Justin Jain and Adam Woods were supposed to be on their way to Cape Cod on Friday for the Memorial Day weekend, but when Mayor Nutter's office called to ask them to get married at a historic City Hall ceremony, they couldn't refuse.

Jain and Woods, together for nine years, were among the first gays and lesbians who rushed to get a marriage license in Philadelphia on Tuesday after a federal judge struck down the state's ban on same-sex unions.

"We promised ourselves as soon as it was legal, we would run to the courthouse," said Jain, 32, an actor originally from Florida. "We didn't think it would happen until we were 50."

They were among eight couples to be married Friday in the mayor's ornate Reception Room at City Hall.
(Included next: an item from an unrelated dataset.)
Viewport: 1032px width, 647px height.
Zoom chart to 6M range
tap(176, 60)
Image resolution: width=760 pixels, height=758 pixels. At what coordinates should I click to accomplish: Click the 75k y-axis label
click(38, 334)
Nutter was not present, but eight city judges presided over a simultaneous exchanging of vows.

The judges are to perform more ceremonies at City Hall on Saturday.

Many of the couples had been together for years and even had pledged their love to each other in previous ceremonies not recognized by the law.
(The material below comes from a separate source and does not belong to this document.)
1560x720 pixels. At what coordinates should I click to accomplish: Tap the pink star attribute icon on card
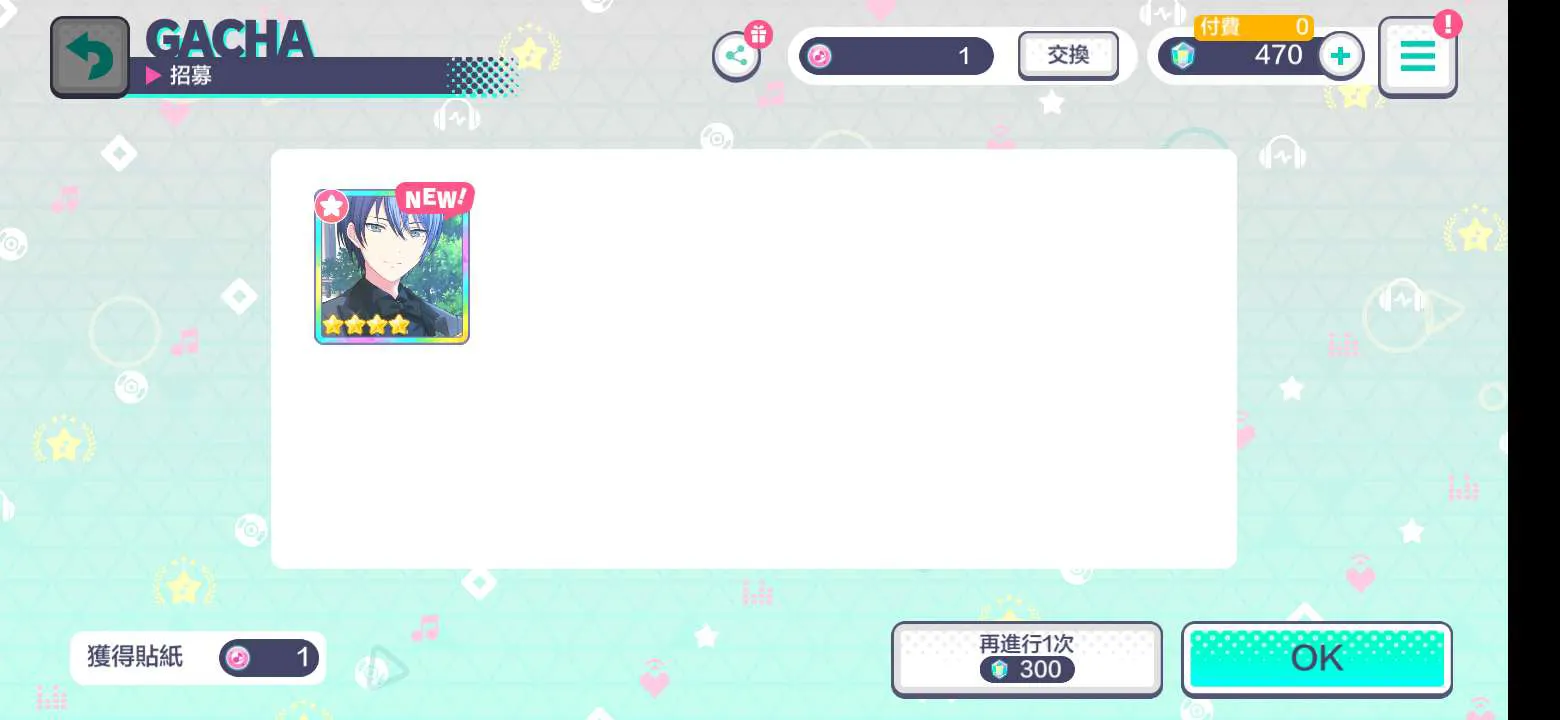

Exchanging official vows Friday clearly meant something special to them.

"Our little thing that we've been saying is, 'Now when they say "We the People," that includes us,' " said Woods, the owner of Camden Printworks, a screen-printing business.
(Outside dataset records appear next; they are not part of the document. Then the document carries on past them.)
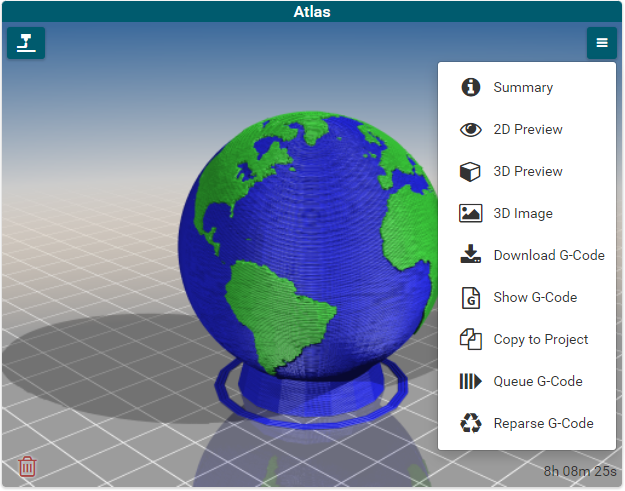The height and width of the screenshot is (491, 625).
Task: Click the print-to-printer icon in top-left corner
Action: (x=26, y=43)
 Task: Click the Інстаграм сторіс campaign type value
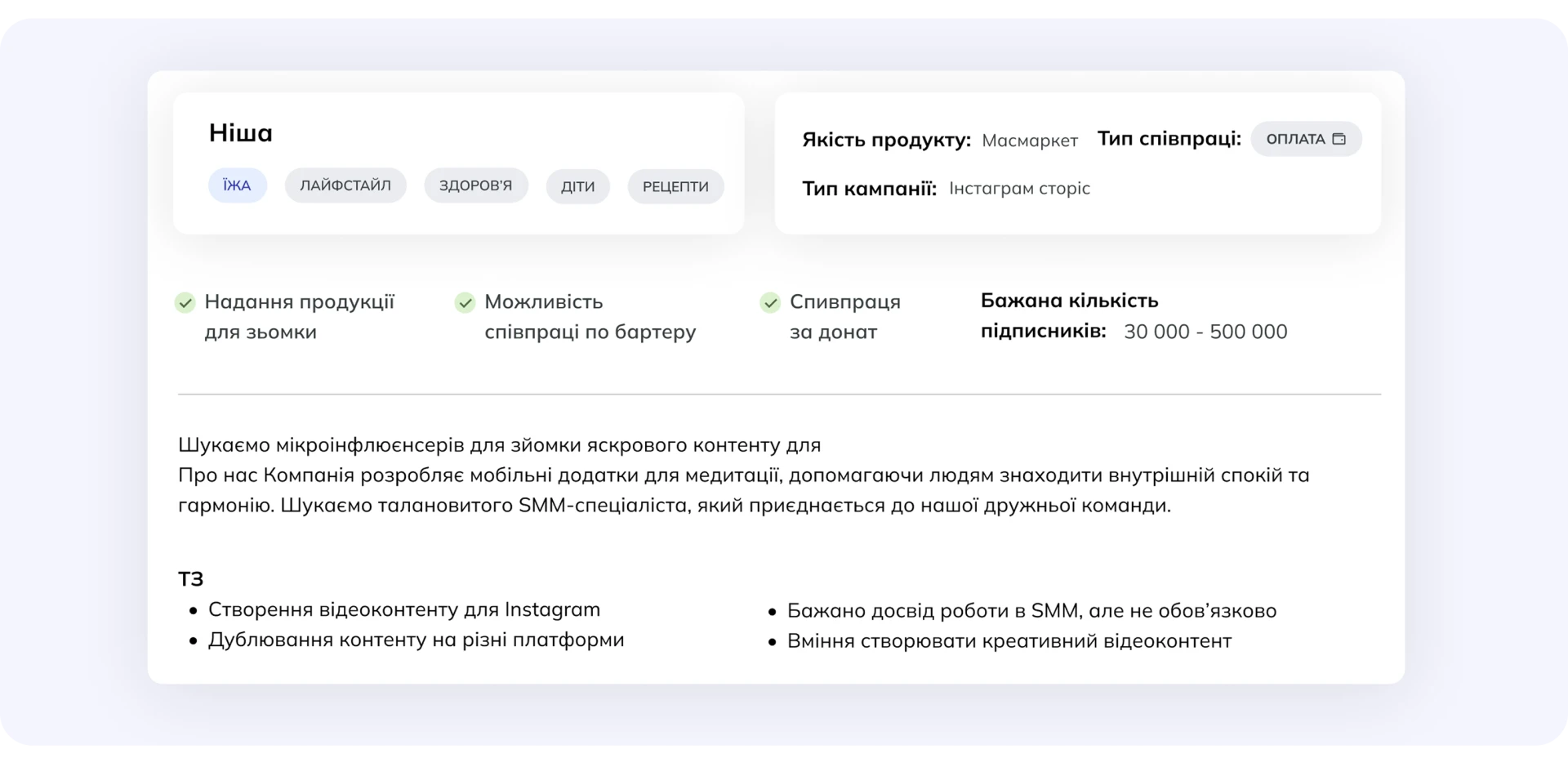pos(1019,189)
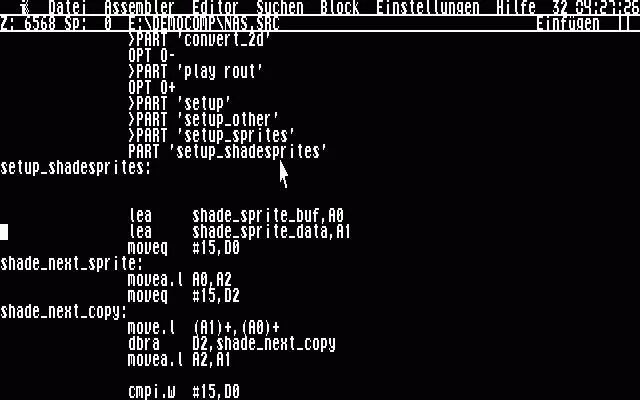Collapse the open PART 'setup_shadesprites' line
Viewport: 640px width, 400px height.
click(x=227, y=151)
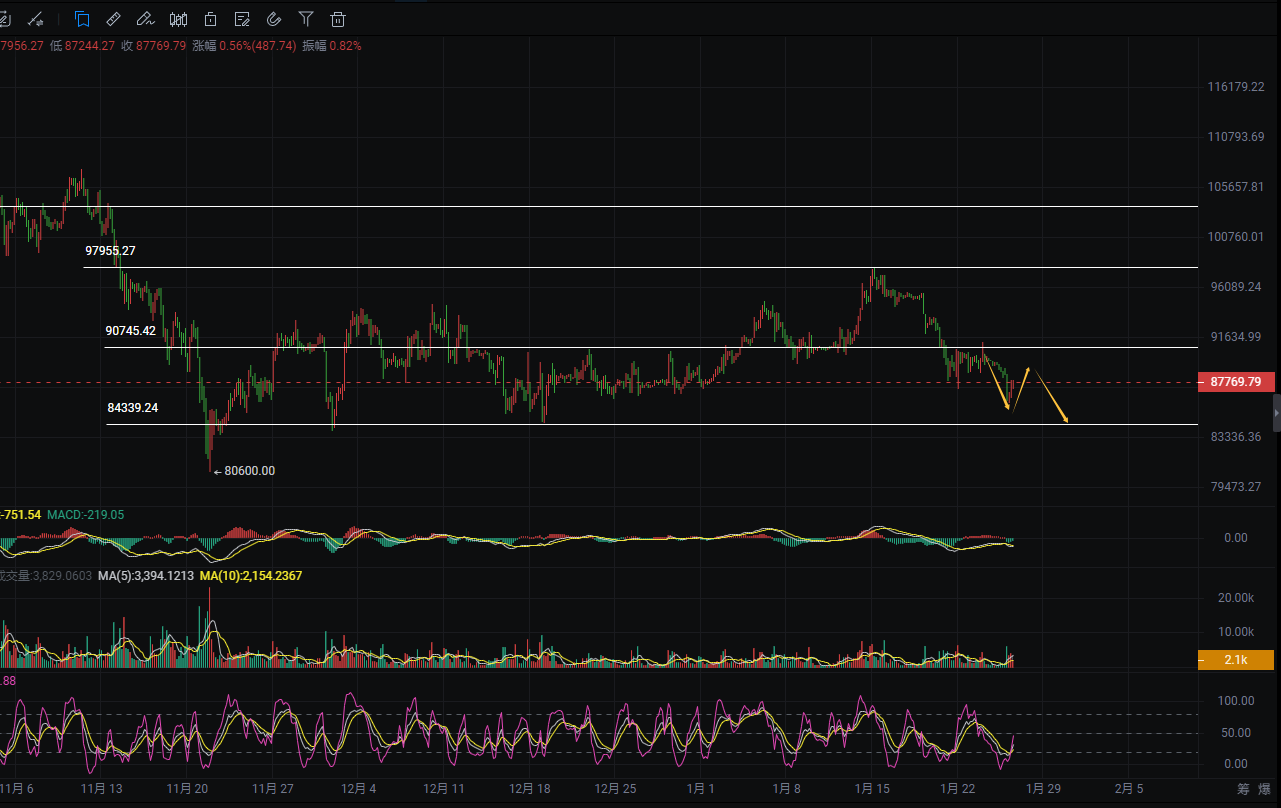The height and width of the screenshot is (808, 1281).
Task: Expand the collapsed right side panel arrow
Action: point(1276,411)
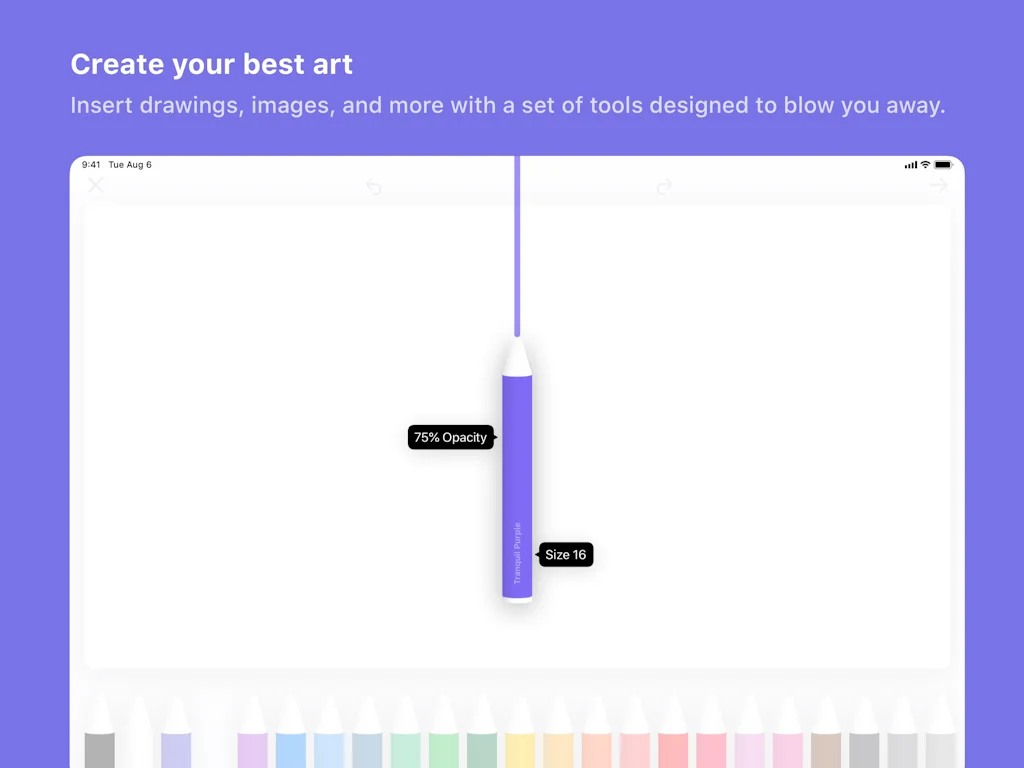Choose the mint green crayon
1024x768 pixels.
[405, 740]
Oscar Cabrera and Christopher DiCapua, both Spanish teachers at Community College of Philadelphia, had waited 19 years to get married, since meeting in grad school in Kansas.

They have lived in Philadelphia for 16 years, and they never thought about moving somewhere on the East Coast where gay marriage was legally recognized.

"The truth is, we've always lived our lives as if we were married," said Cabrera, a native of Nicaragua. "We made a decision that we wanted to wait to do it in Philadelphia."

They said their vows in front of Sheila Woods-Skipper, president judge of the Philadelphia Court of Common Pleas.

The judge greeted the soon-to-be betrothed before the ceremonies.

"This is truly a historic event," she said. "When the law changed, we changed right along with it."

Laura Devenney and Catherine Connelly, a couple for eight years, had a family ceremony in 2012. They said the federal judge's decision came so suddenly that they didn't have time to plan another wedding.

"It's a recognition of what we meant to each other," Connelly said. "It makes us fully recognized citizens."

They laughed, thinking about their plans for their legally sanctioned wedding night - they had tickets to go to a monster truck rally in Plymouth Meeting.

"We're kind of nontraditional, so it feels right," said Connelly, who works for Campbell Soup Co.

"It kind of feels like a shotgun wedding," Devenney added. "In a classier way."